From the Division of Sexually Transmitted Disease Prevention, Centers for Disease Control and Prevention, Atlanta, GA.
Department of Mathematics, University of Latvia, Rīga, Latvia.
Sex Transm Dis. 2024 Jun 1;51(6):381-387. doi: 10.1097/OLQ.0000000000001957. Epub 2024 Feb 23.
Gonorrhea's rapid development of antimicrobial resistance underscores the importance of new prevention modalities. Recent evidence suggests that a serogroup B meningococcal vaccine may be partially effective against gonococcal infection. However, the viability of vaccination and the role it should play in gonorrhea prevention are an open question.

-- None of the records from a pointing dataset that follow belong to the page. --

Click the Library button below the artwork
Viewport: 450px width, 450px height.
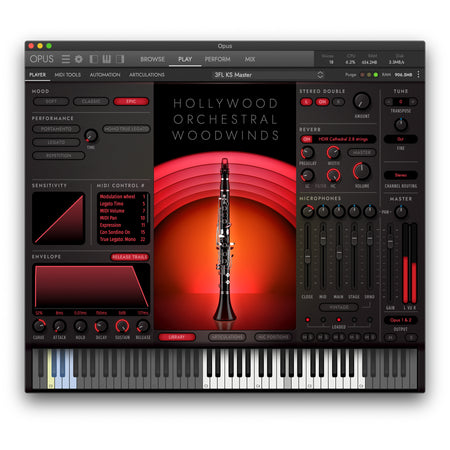tap(177, 337)
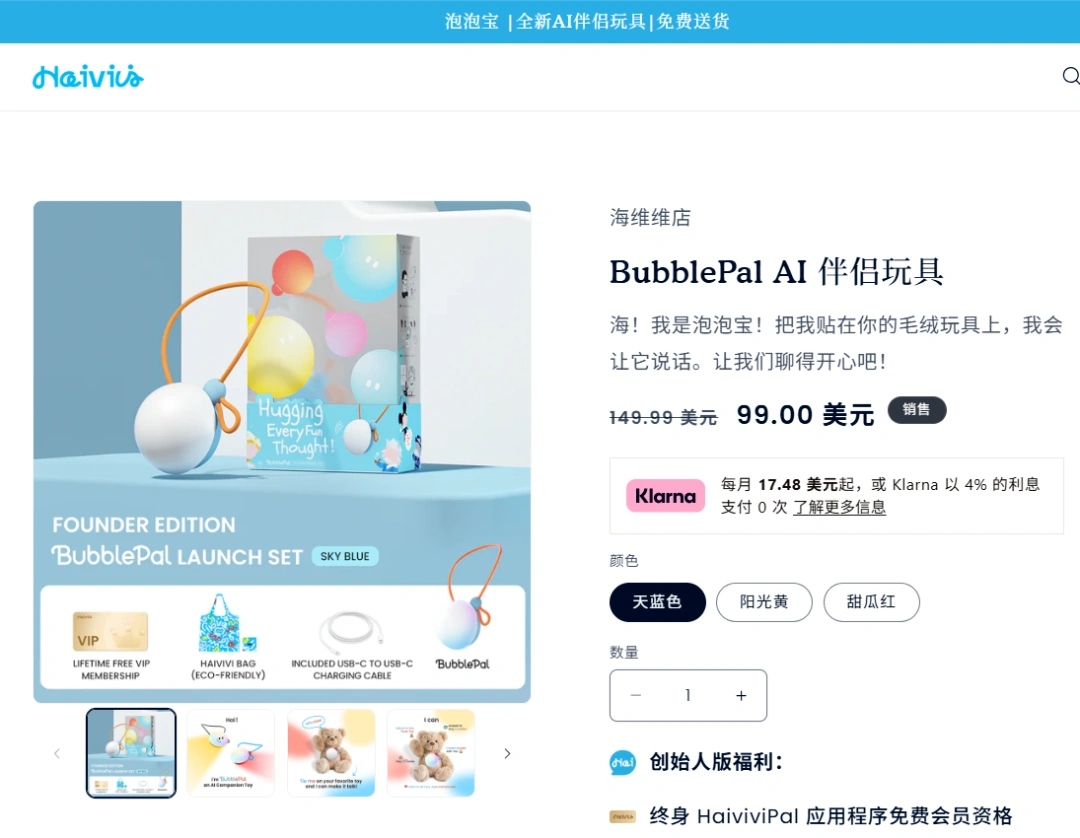Screen dimensions: 1080x838
Task: Select the third teddy bear thumbnail
Action: (331, 753)
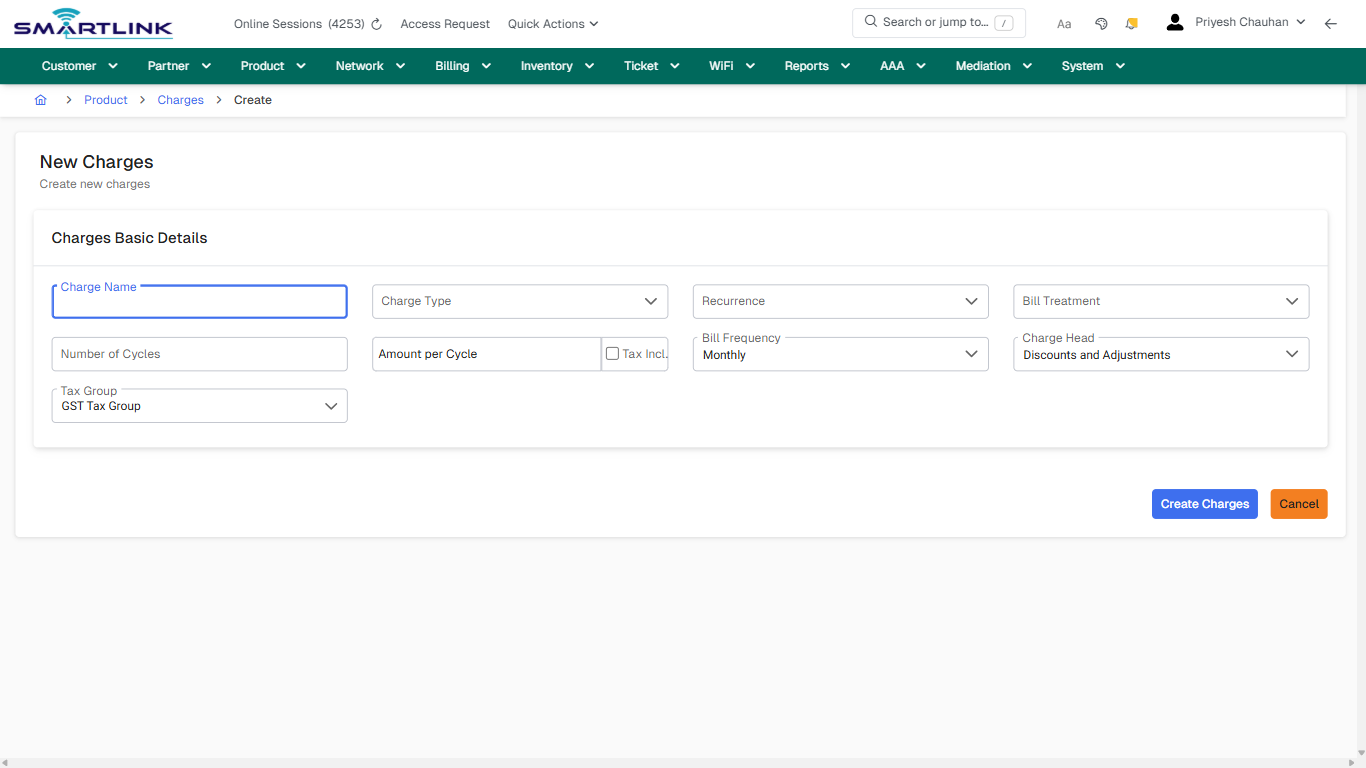Click the search or jump to field

coord(938,22)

We modeled the transmission of gonorrhea over a 10-year period in a heterosexual population to find optimal patterns of year-over-year investment of a fixed budget in vaccination and screening programs. Each year, resources could be allocated to vaccinating people or enrolling them in a quarterly screening program. Stratifying by mode (vaccination vs. screening), sex (male vs. female), and enrollment venue (background screening vs. symptomatic visit), we consider 8 different ways of controlling gonorrhea. We then found the year-over-year pattern of investment among those 8 controls that most reduced the incidence of gonorrhea under different assumptions. A compartmental transmission model was parameterized from existing literature in the US context.
Vaccinating men with recent symptomatic infection, which selected for higher sexual activity, was optimal for population-level gonorrhea control. Given a prevention budget of $3 per capita, 9.5% of infections could be averted ($299 per infection averted), decreasing gonorrhea sequelae and associated antimicrobial use by similar percentages. These results were consistent across sensitivity analyses that increased the budget, prioritized incidence or prevalence reductions in women, or lowered screening costs. Under a scenario where only screening was implemented, just 5.5% of infections were averted.
A currently available vaccine, although only modestly effective, may be superior to frequent testing for population-level gonorrhea control.
淋病对抗微生物药物的耐药性迅速发展,凸显了开发新预防方法的重要性。最近的证据表明,B 群脑膜炎球菌疫苗可能对淋病感染具有部分效果。然而,疫苗接种的可行性及其在淋病预防中应发挥的作用仍是一个悬而未决的问题。
我们建立了一个在异性恋人群中传播淋病的 10 年模型,以找到在接种疫苗和筛查方案上固定预算逐年投资的最佳模式。每年,资源可用于为人群接种疫苗或使其参加每季度的筛查计划。我们按模式(接种疫苗与筛查)、性别(男性与女性)和登记地点(背景筛查与有症状就诊)进行分层,考虑了 8 种不同的淋病控制方式。然后,我们根据 8 种控制方法中的每一种,找到了在不同假设条件下最能降低淋病发病率的逐年投资模式。基于美国背景下的现有文献,我们利用房室传播模型对参数进行了设定。
对近期有症状感染的男性进行接种,选择更活跃的性活动,这是控制人群淋病的最佳方法。在预防预算为每人 3 美元的情况下,可以避免 9.5%的感染(避免每例感染的费用为 299 美元),从而使淋病后遗症和相关抗菌药物的使用减少相同的百分比。这些结果在敏感性分析中是一致的,敏感性分析增加了预算、优先考虑女性的发病率或患病率降低,或降低了筛查成本。在仅实施筛查的情况下,仅避免了 5.5%的感染。
虽然目前可用的疫苗效果有限,但对于控制人群淋病而言,可能优于频繁检测。